Bir kaç sene devam etti bu durum,insanlar sentetik hap müptelası oldular.Artık hapları atıp,cep telefonundan şarkılar açıp yolda sokakta kan ter içinde "kopmak" denen şeyi gerçekleştiriyorlardı. Tabii Laila, Reina denilen yerlerde zenginler ile aşık atmak zor olduğundan alternatif mekanlar yaratılmıştı bu tayfa için. Misal bugünlerde en çok parodisi yapılan Şanzelize cafe gibi, fakat o tekno-trance kültür burada tutmadı. Müzikten daha çok uyuşturucu ile bağdaştırılan bir yaşam şeklini aldı Türkiye'de ve çok azaldı. Tabi bir kısım insan bunu kabullenmekte senelerce zorlandı, fakat en son gollerini Sensation White Turkey ile yediler.

Tabi bu arada ne yeni yaşamdan vazgeçmek ne de vazgeçmediği bu yaşamda bocalamak istemeyenler olunca yeni bir akım çıktı Türkiye'de.
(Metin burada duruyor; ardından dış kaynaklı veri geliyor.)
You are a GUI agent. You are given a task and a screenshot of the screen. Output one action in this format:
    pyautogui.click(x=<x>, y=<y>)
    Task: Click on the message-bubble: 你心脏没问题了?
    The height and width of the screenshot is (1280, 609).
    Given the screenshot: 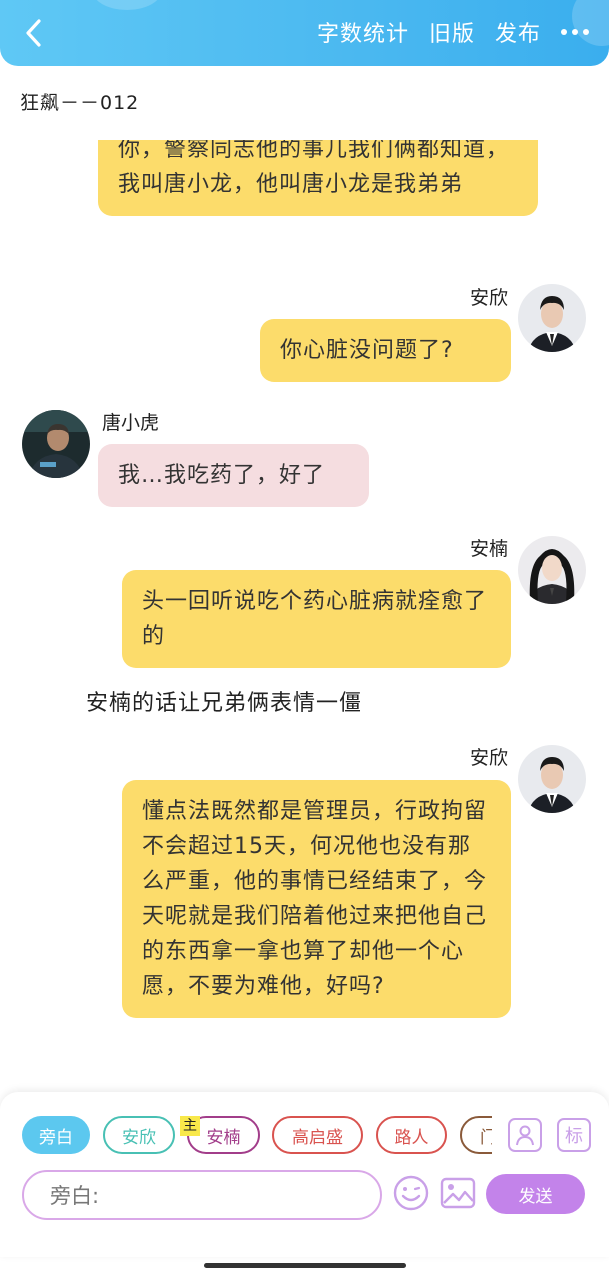 What is the action you would take?
    pyautogui.click(x=386, y=350)
    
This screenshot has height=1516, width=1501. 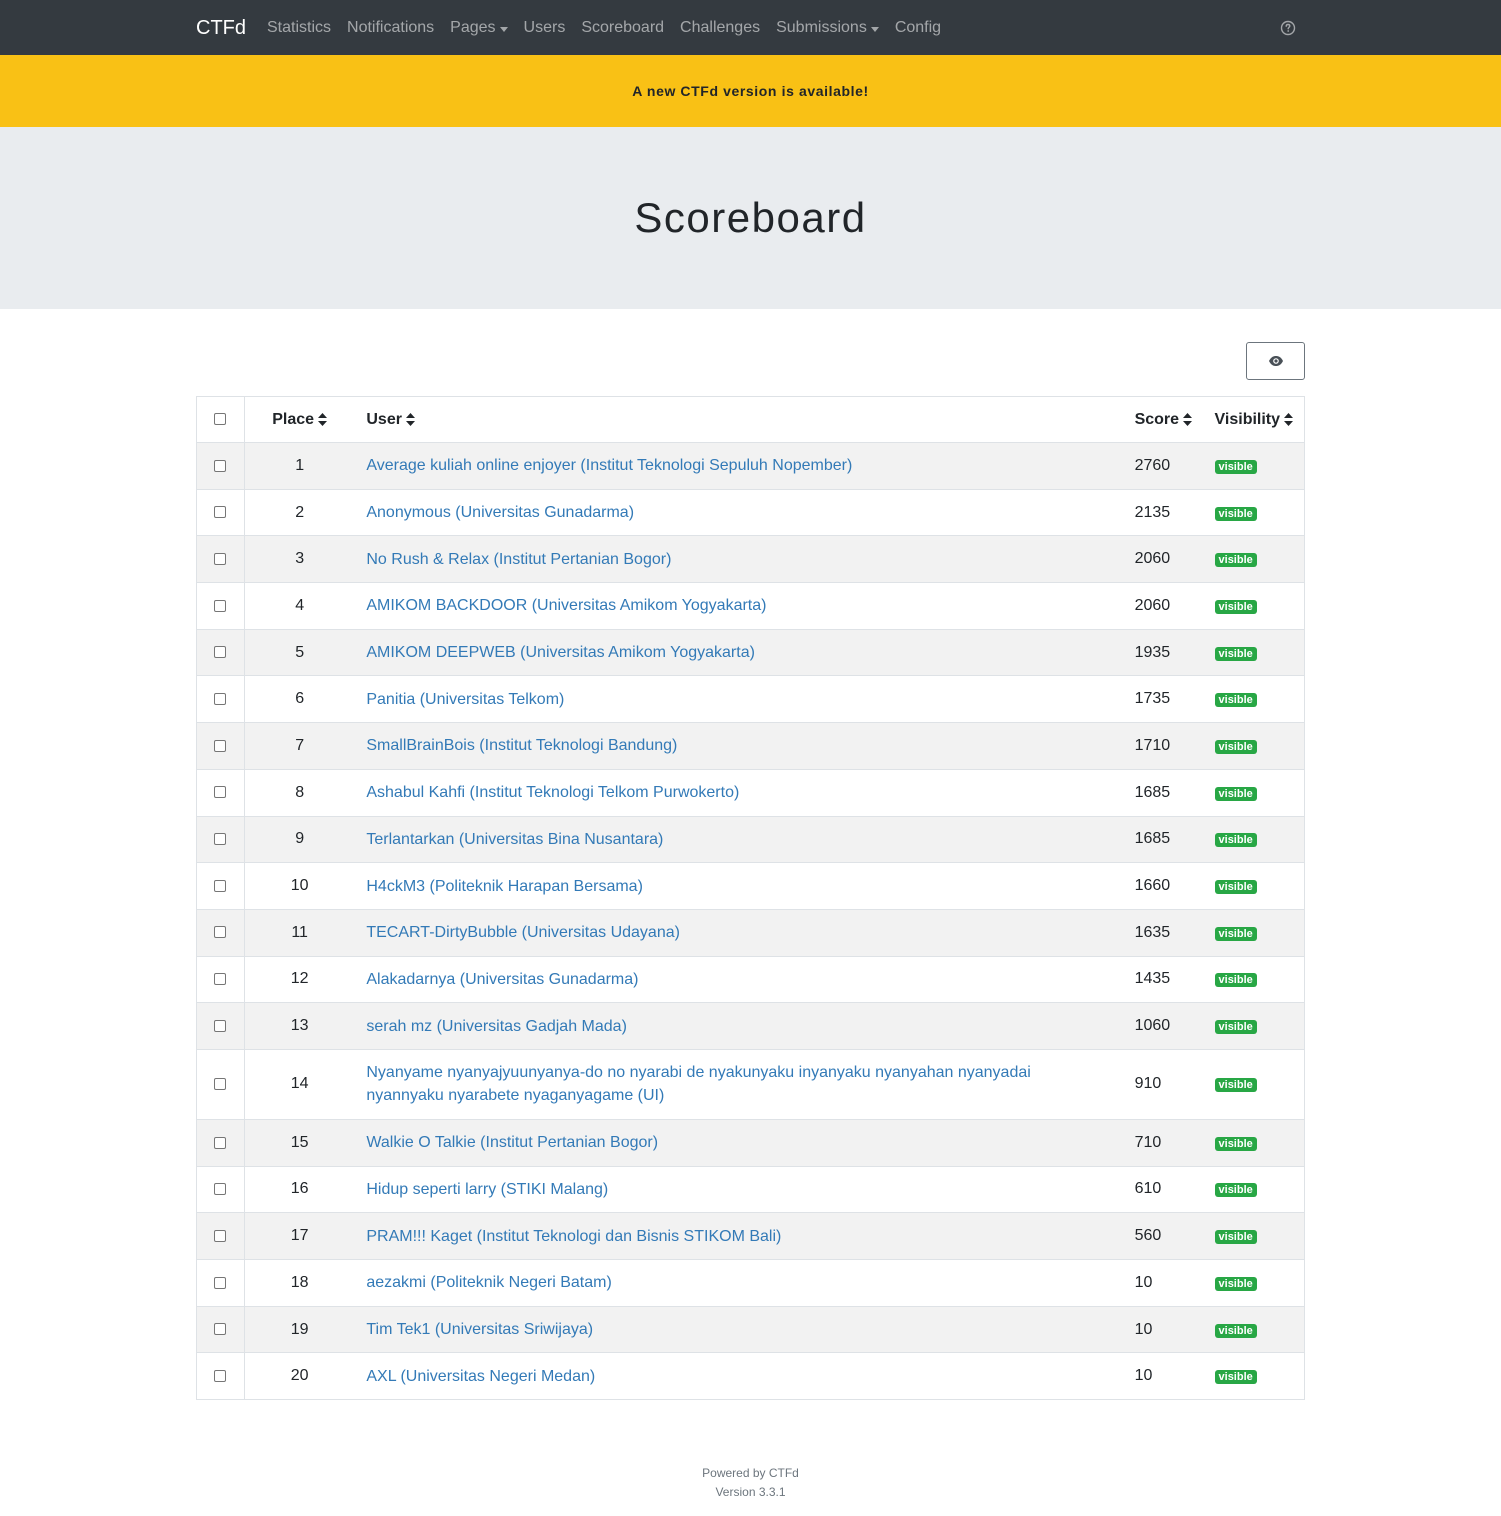 I want to click on score-cell: 2760, so click(x=1174, y=466).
Arabesk rap, Bu da bambaşka bir konu aslında. İşte Müslüm Gürses böyle bir sanatçıydı bizim için. Elini arabeskten çekmesi, toplumun yapısında değişikliklere yol açmış birisidir. Yani Türkiye'de aslında "arabesk yavşaklığı" yoktur. Arabesk, Müslüm baba'sından sonra yetim kalarak yavşaklaşmıştır..

Bir kere düşünsenize kaç kişi koskoca bir ülkeye, 80 milyona kendini ''baba'' olarak kabul ettirebilirdi. İşte o öyle yada böyle bunu başarmış bir insandı. Bir neslin, bir kitlenin dönemine yön veren bir sanatçıydı. Neyse ki yine de sağlığındayken değeri bilindi diyebiliriz. Ne kadar üzülsem de, son zamanlarda çokça acı çektiği için kendisi için iyi oldu diyerekten kendimizi avutabiliriz. Nur içinde yat güzel insan, Hoşça kal.